---- MATERIAL PROVIDED

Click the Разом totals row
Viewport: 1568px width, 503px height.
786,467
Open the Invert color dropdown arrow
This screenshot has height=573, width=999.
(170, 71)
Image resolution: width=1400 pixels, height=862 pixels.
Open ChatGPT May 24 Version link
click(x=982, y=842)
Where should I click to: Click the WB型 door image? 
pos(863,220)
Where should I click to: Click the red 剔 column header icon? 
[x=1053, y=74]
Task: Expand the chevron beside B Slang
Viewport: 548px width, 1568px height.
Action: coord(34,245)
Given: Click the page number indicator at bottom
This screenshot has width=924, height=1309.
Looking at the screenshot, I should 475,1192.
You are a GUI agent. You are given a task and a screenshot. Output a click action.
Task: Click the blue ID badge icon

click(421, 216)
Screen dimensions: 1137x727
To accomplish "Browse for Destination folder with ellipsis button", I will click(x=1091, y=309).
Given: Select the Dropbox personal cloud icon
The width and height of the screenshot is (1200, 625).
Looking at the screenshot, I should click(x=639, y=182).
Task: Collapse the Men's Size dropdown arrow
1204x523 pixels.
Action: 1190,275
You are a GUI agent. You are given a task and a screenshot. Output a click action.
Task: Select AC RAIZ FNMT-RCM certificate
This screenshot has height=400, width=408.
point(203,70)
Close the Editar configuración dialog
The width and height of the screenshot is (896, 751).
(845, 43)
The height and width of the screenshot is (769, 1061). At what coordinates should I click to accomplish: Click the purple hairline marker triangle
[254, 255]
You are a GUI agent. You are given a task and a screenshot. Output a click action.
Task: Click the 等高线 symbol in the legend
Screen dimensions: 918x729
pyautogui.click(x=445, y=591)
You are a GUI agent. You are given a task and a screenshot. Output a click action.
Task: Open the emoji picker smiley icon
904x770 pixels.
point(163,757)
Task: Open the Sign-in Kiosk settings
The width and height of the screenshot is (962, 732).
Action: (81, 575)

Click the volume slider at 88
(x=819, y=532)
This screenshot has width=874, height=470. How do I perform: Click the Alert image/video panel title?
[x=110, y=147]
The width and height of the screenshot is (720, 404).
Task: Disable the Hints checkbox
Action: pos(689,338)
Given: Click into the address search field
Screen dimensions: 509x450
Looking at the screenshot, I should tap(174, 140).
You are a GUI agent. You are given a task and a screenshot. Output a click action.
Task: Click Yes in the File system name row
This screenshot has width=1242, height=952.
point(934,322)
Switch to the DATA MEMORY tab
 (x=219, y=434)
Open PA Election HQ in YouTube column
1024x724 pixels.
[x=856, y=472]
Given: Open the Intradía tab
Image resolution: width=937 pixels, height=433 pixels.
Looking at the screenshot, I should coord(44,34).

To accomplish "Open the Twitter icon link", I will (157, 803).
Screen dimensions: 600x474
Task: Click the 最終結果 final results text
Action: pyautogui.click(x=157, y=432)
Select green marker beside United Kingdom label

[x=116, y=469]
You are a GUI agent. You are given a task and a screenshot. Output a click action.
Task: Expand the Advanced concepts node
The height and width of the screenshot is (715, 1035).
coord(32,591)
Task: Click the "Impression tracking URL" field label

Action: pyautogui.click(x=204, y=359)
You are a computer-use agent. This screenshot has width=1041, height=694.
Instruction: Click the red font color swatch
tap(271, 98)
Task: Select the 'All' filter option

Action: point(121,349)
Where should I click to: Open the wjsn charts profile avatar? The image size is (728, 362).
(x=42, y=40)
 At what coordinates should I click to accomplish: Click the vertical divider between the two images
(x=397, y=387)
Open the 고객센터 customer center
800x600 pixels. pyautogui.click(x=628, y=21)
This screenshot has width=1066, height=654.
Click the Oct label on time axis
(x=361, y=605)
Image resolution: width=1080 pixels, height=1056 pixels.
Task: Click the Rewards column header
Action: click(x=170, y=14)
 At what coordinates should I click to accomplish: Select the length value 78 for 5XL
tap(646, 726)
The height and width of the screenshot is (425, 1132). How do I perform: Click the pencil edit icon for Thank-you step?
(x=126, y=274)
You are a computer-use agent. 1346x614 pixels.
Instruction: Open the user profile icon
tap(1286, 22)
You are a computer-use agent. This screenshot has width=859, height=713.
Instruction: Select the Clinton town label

--------

** DESCRIPTION OF THE TASK **
Count how many lines above contain the word "dropdown". Reply with the number alone.

** OUTPUT BELOW **
2